Parlare di ecomafie è difficile come parlare di aria malsana, bestie massacrate, ambienti deturpati, acque oleose, terreni inquinati, cemento invadente. Sono argomenti che non fanno tendenza. Se uno dice mafia, tutti a sbracciarsi da destra a sinistra. Se un altro dice corruzione, tutti a indicare: lui, lui! Se un altro ancora dice pedofilia, tutti addosso a preti e gay.
Se uno dice ecomafie, dice qualcosa che c’è ma che annoia: un nemico invisibile non dà troppe soddisfazioni se è per giunta offuscato da altre novelle emergenze. Invece qualcosa deve essere invertito nel circuito dell’informazione, delle libere coscienze, persino delle chiacchiere da bar. La guerra alle ecomafie ci riguarda tutti: spalatori di nuvole e operai del razionale, ingegneri del cerchiobottismo e fanatici della coerenza. I crimini contro l’ecosistema non sono fantascienza, ma si perpetrano sotto i nostri occhi, adesso: basta guardare fuori dalla finestra.

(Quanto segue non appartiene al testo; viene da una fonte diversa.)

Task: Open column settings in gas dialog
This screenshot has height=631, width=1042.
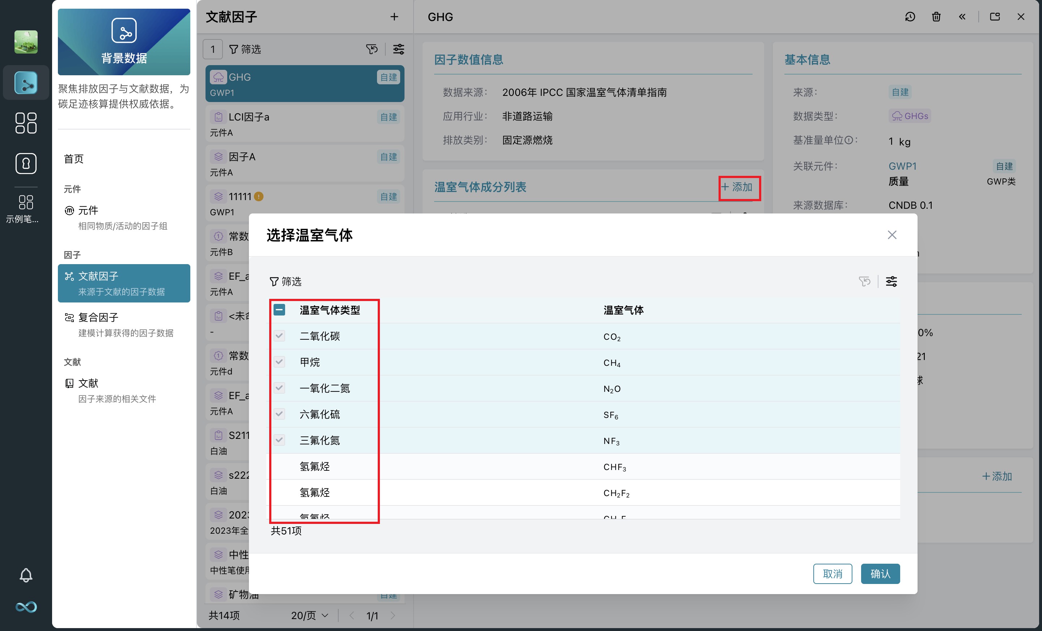Action: (x=891, y=282)
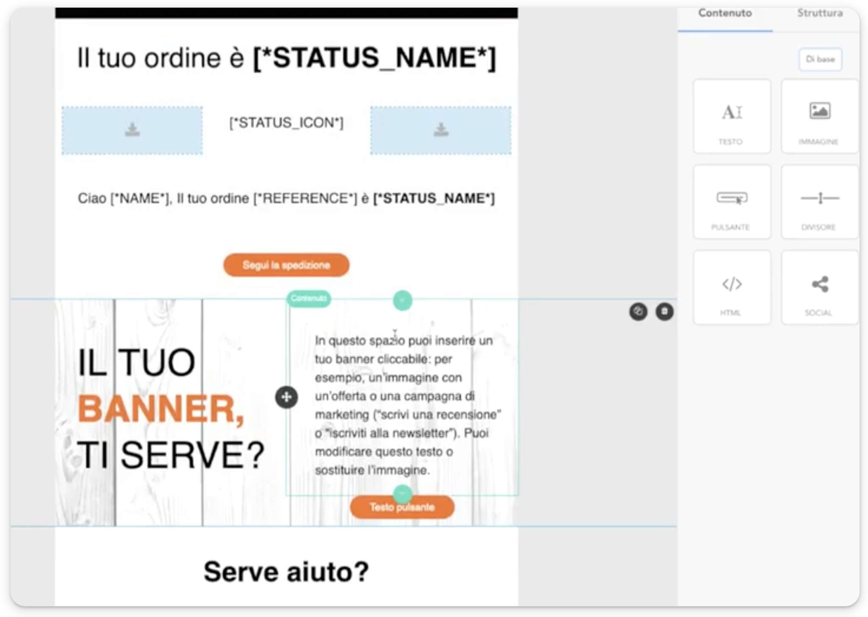The width and height of the screenshot is (868, 617).
Task: Click the Segui la spedizione button
Action: [286, 264]
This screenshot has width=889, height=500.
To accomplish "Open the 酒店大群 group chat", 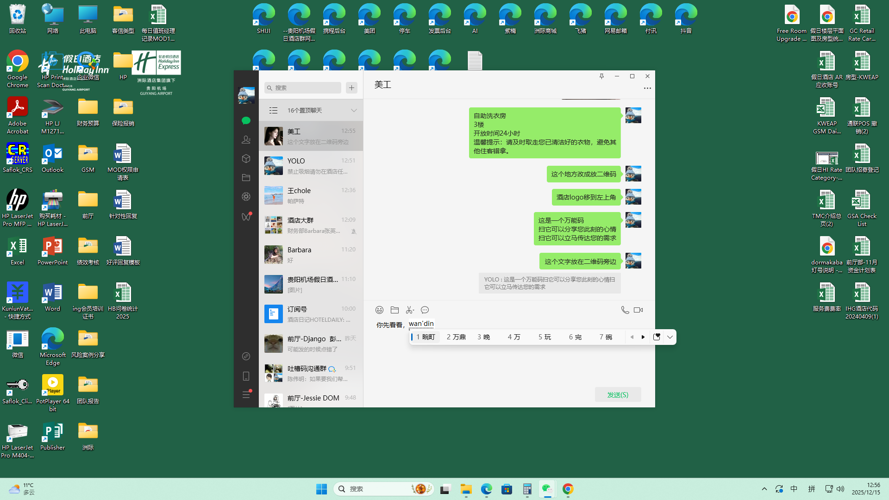I will (x=311, y=225).
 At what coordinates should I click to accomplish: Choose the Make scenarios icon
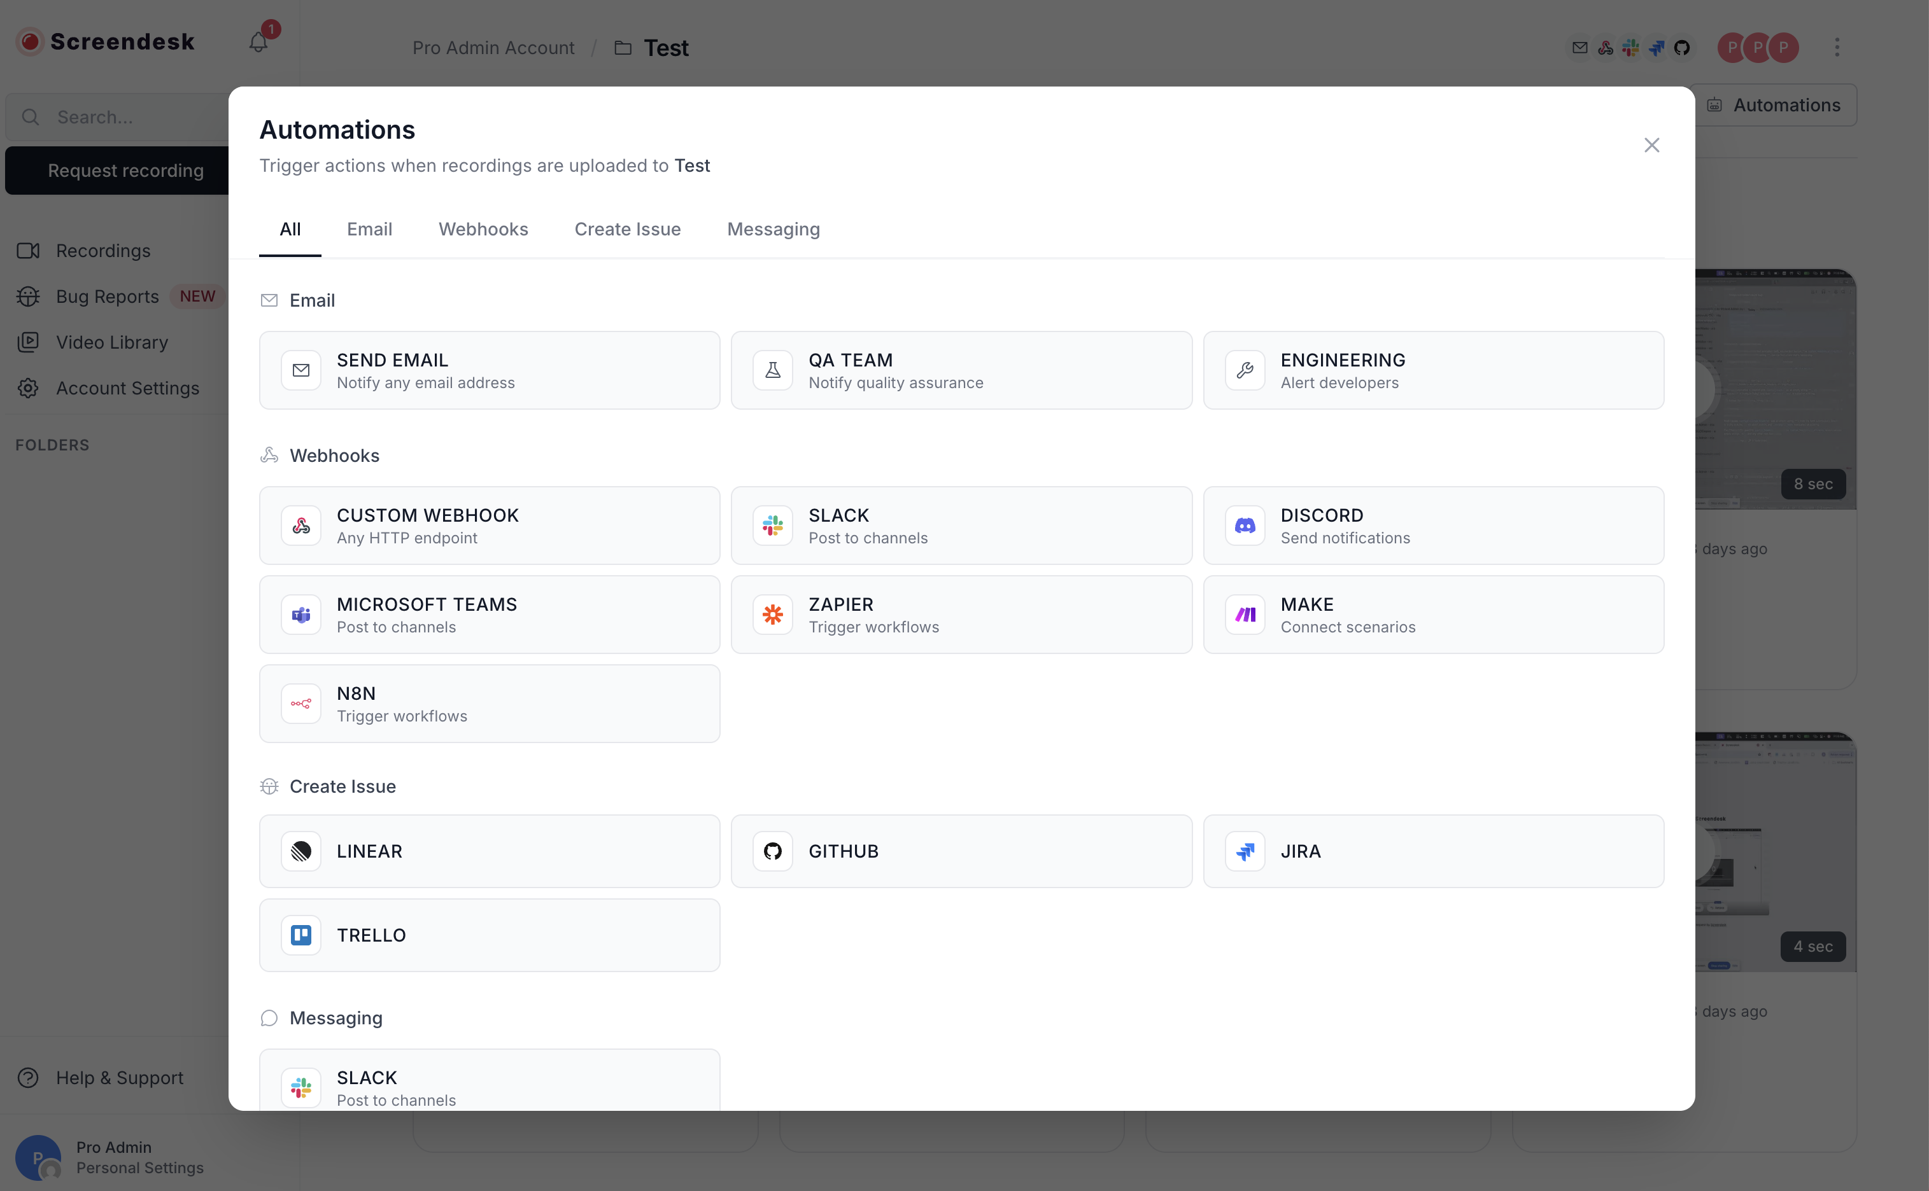coord(1244,614)
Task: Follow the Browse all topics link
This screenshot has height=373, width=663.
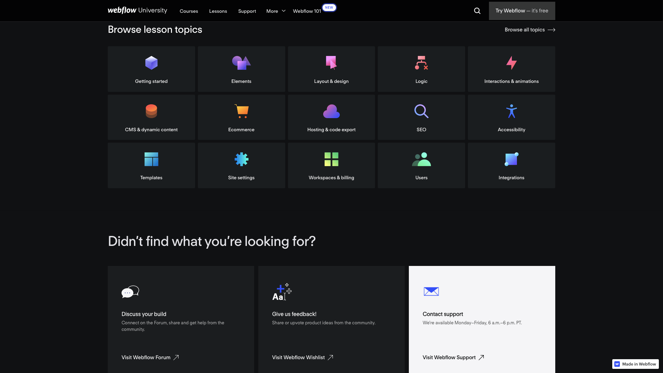Action: [530, 30]
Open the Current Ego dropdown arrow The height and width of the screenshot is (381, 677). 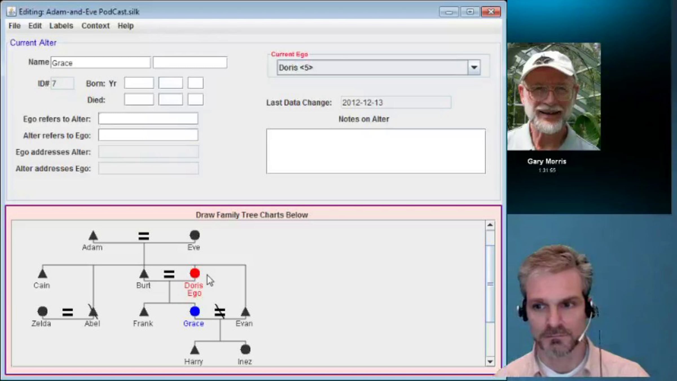[474, 67]
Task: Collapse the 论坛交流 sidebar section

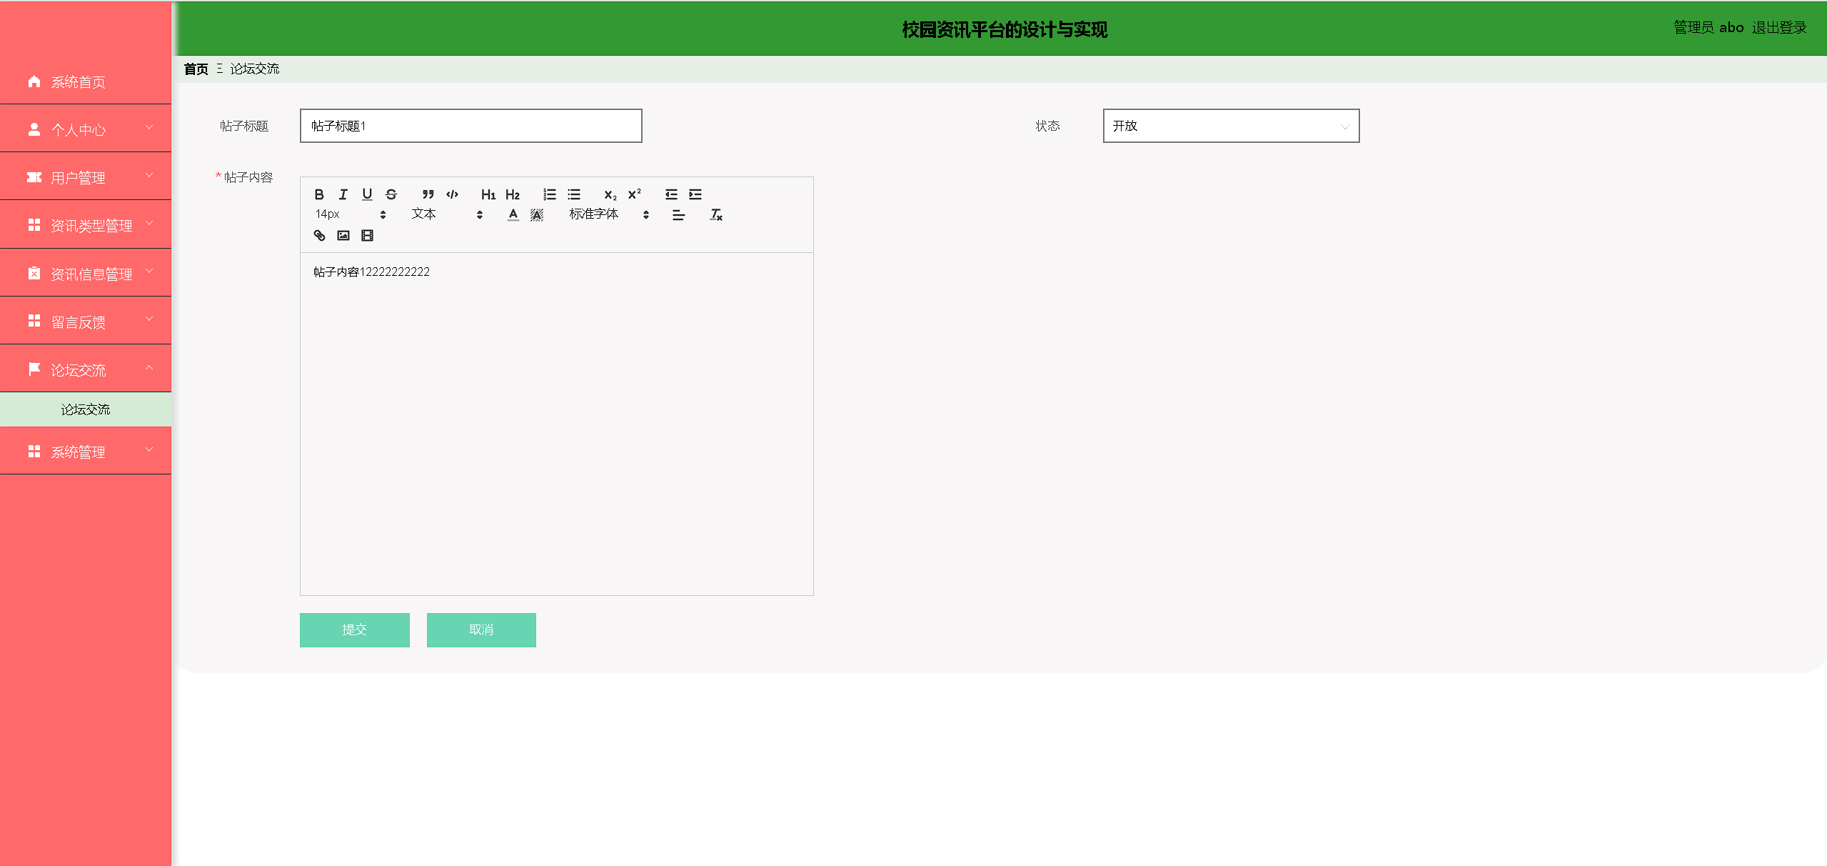Action: (86, 369)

Alla biblioteca comunale di Palermo, oggi alle 19,30, io, Giacomo Cacciatore e Valentina Gebbia presentiamo Fotofinish, un trittico di racconti pubblicato da Edizioni Ambiente per la collana Verdenero. E’ un libro piccolo e onesto che –nelle nostre intenzioni – coniuga il piacere della narrativa con l’impeto dell’impegno sociale.